Assim, tal como as feministas queimaram sutiãs como ato simbólico de sua libertação, hoje travestis e transexuais, conforme sugeriu Hailey Kaas, podem queimar os laudos que, por tanto tempo, serviram como grilhões de sua vivência plena como sujeitos de direito. Tal gesto não deve ser visto como uma simples demanda identitária que crê cegamente na identidade do eu consigo próprio, tampouco como uma ameaça de fluidez radical que não reconhece normas e limites e alça a liberdade individual à condição de princípio fundamental. Trata-se, antes, da afirmação de que toda realização pessoal depende, inexoravelmente, das coordenadas de reconhecimento jurídico e social e, portanto, do laço com o outro.

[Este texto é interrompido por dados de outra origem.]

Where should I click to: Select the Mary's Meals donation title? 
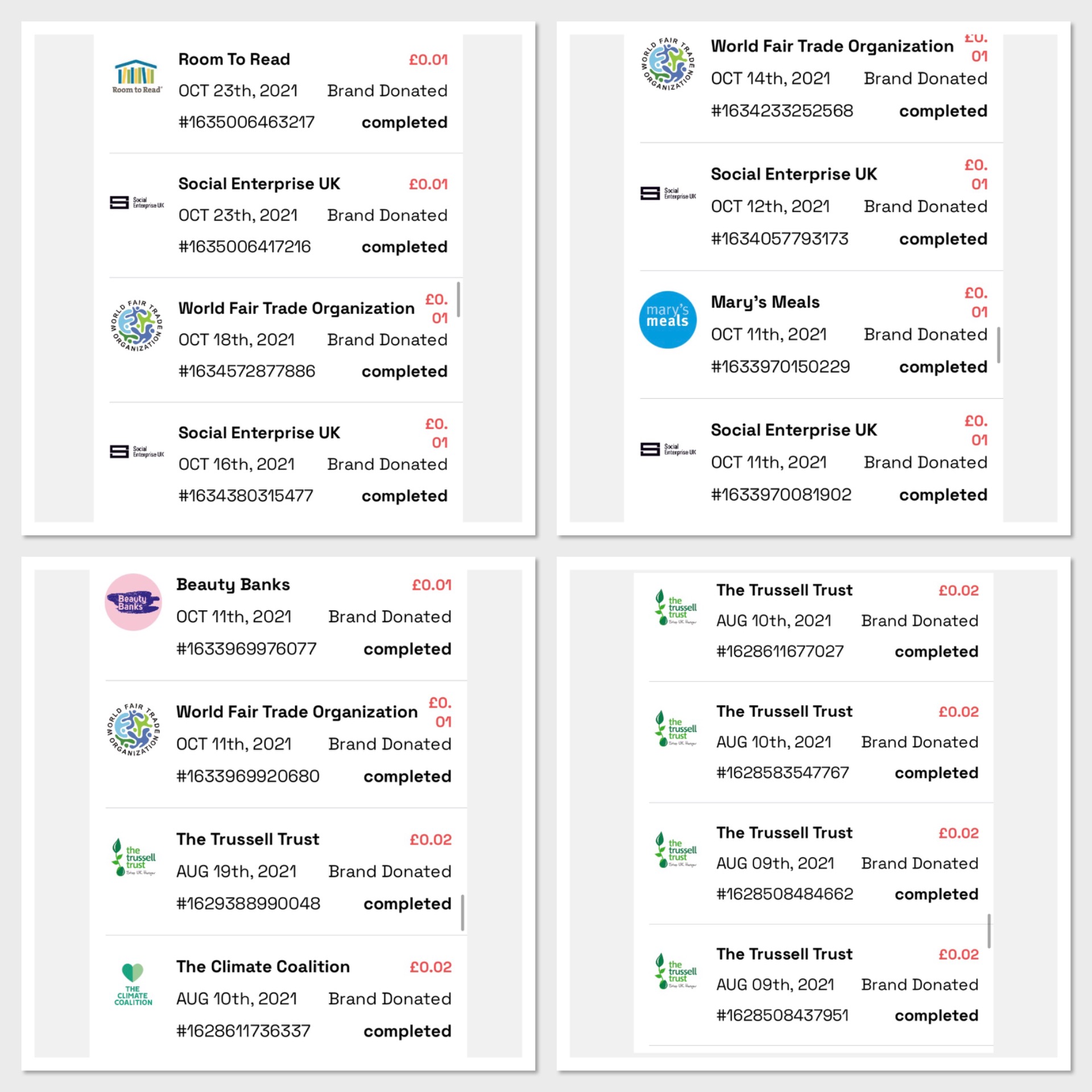[765, 302]
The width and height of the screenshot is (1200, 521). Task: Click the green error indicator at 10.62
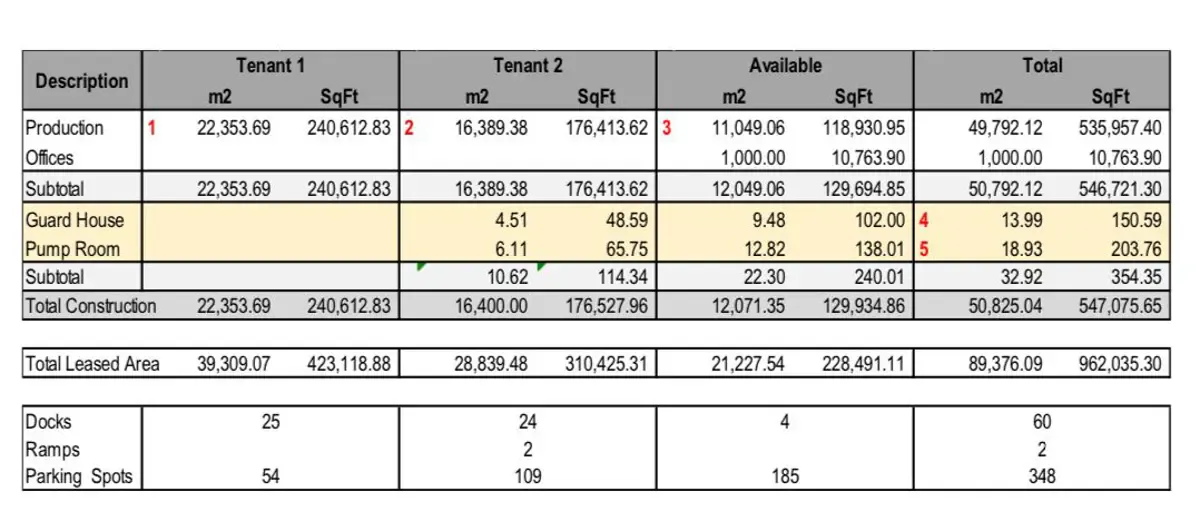[421, 266]
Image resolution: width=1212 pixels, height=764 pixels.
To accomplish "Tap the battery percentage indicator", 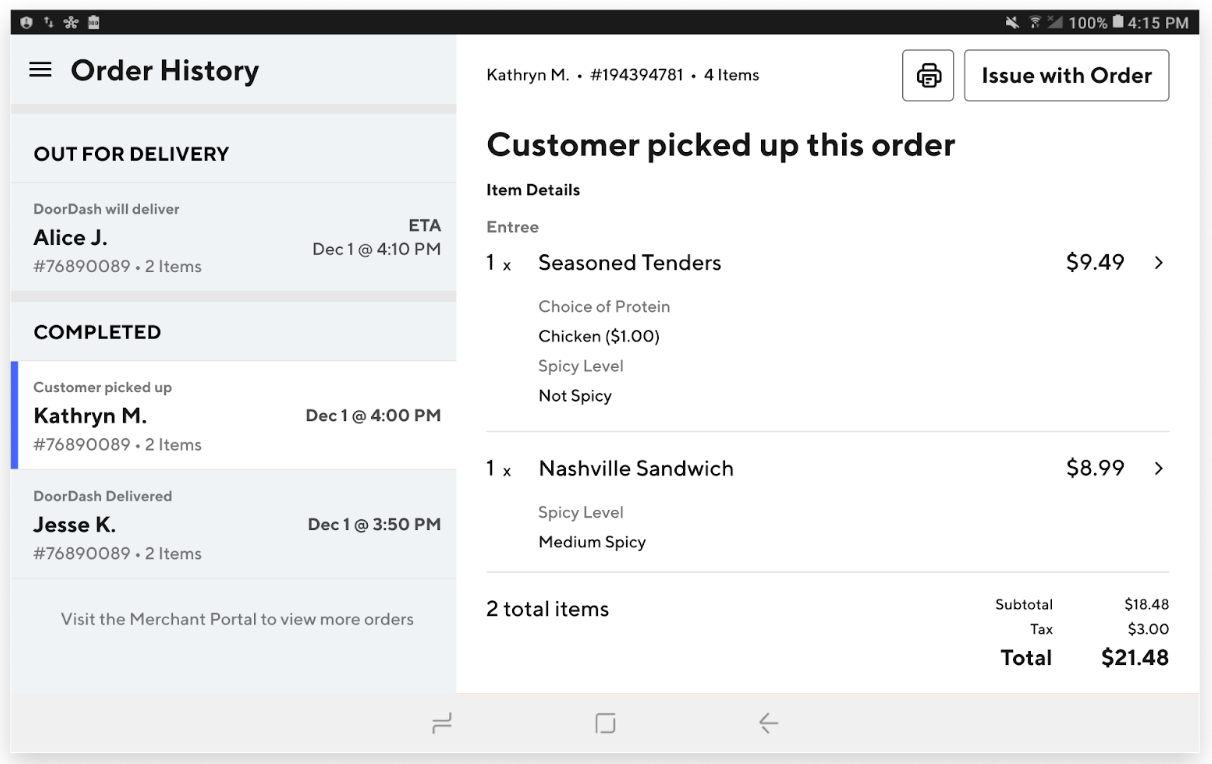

Como dizia o psicanalista Jacques Lacan, o fato de haver apenas dois sexos no registro civil não impede que haja, sempre e para todos, uma escolha. Mas essa escolha, sublinha ele, sempre será uma espécie de autorização que passa não só por si mesmo, mas por outros: nos tornamos sujeitos precisamente nesse hiato entre nossa unidade singular e a constelação de outros que nos nomeiam. Celebremos, portanto, a descoberta de mais essa estrela em nosso vasto universo humano.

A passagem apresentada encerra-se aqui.